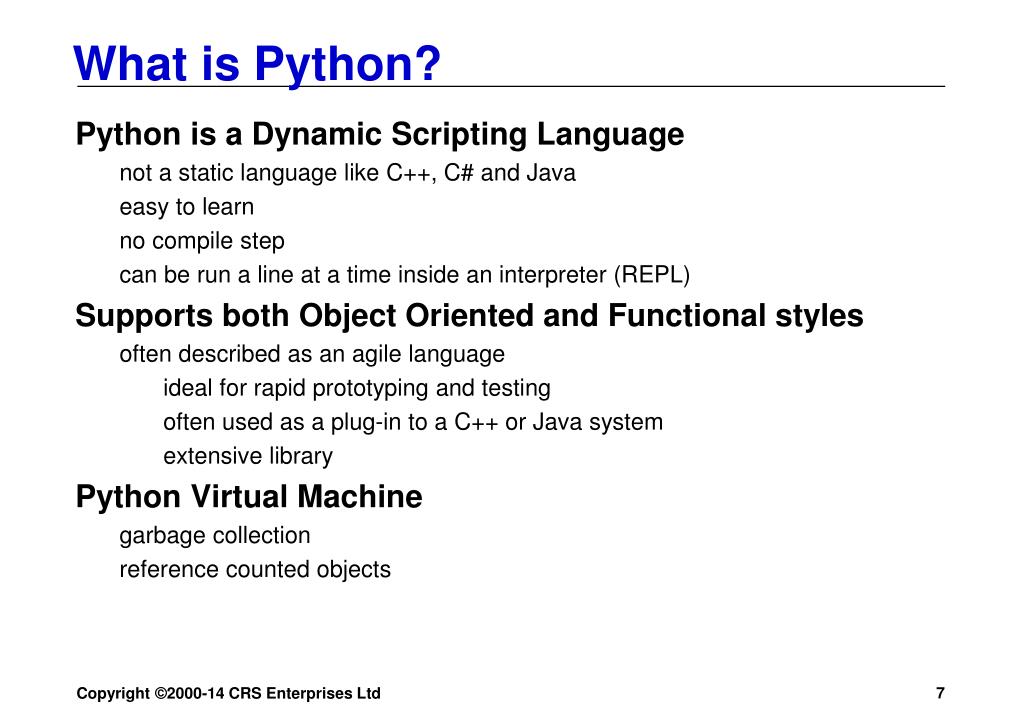Select the 'easy to learn' bullet
The image size is (1023, 708).
click(x=186, y=207)
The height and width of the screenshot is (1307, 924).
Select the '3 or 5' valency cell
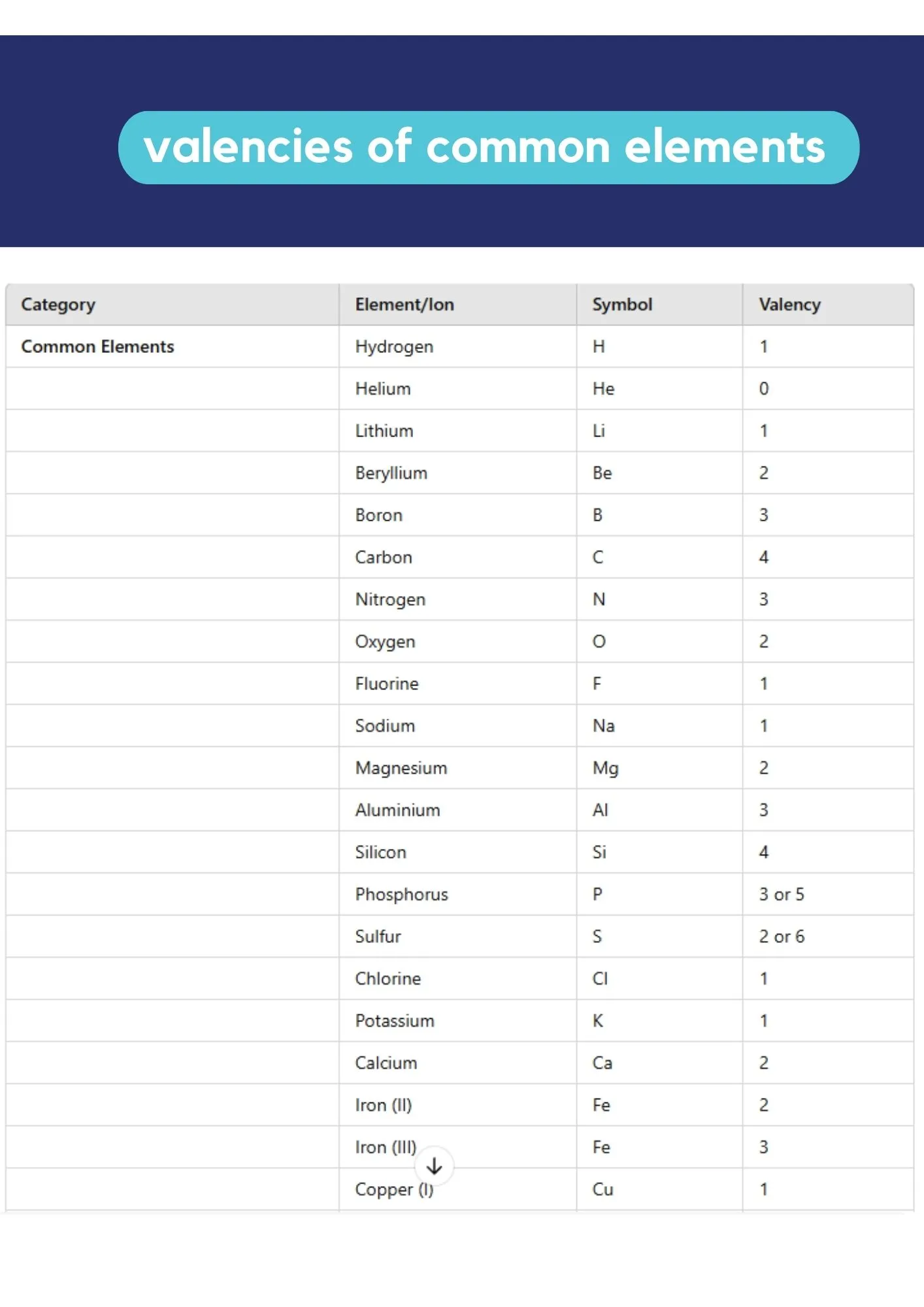coord(782,895)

==============================

#### Problem to work on:
Give back, word for word, the lines from the one containing "The height and" through the last line of the listing above; include both ends and exclude the pictures.

#### Answer section:
The height and width of the screenshot is (1307, 924).
Select the '3 or 5' valency cell
coord(782,895)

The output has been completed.